On-NAS: On-Device Neural Architecture Search on Memory-Constrained Intelligent Embedded Systems
Authors: Bosung Kim, Seulki Lee
ABSTRACT
We introduce On-NAS, a memory-efficient on-device neural archi-tecture search (NAS) solution, that enables memory-constrained embedded devices to find the best deep model architecture and train it on the device. Based on the cell-based differentiable NAS, it drastically curtails the massive memory requirement of archi-tecture search, one of the major bottlenecks in realizing NAS on embedded devices. On-NAS first pre-trains a basic architecture block, called meta cell, by combining n cells into a single condensed cell via two-fold meta-learning, which can flexibly evolve to various architectures, saving the device storage space n times.

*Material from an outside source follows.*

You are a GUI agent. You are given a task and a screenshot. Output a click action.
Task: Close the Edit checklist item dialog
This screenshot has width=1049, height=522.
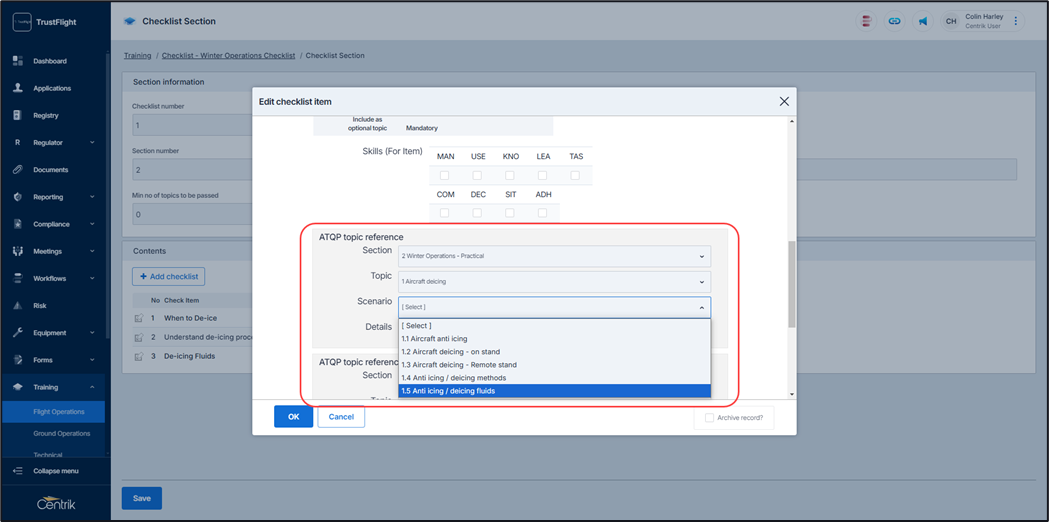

Then, the offline-learned meta cell is loaded onto the device and unfolded to perform online on-device NAS via 1) expectation-based operation and edge pair search, enabling memory-efficient partial architecture search by reducing the required memory up to k and m/4 times, respectively, given k candidate operations andm nodes in a cell, and 2) step-by-step back-propagation that saves the memory usage of the backward pass of the n-cell architecture up to n times. To the best of our knowledge, On-NAS is the first standalone NAS and training solution fully operable on embedded devices with limited memory. Our experiment results show that On-NAS effectively identifies optimal architectures and trains it on the device, on par with GPU-based NAS in both few-shot and full-task learning settings, e.g., even 1.3% higher accuracy on miniImageNet, while reducing the
run-time memory and storage usage up to 20x and 4x, respectively.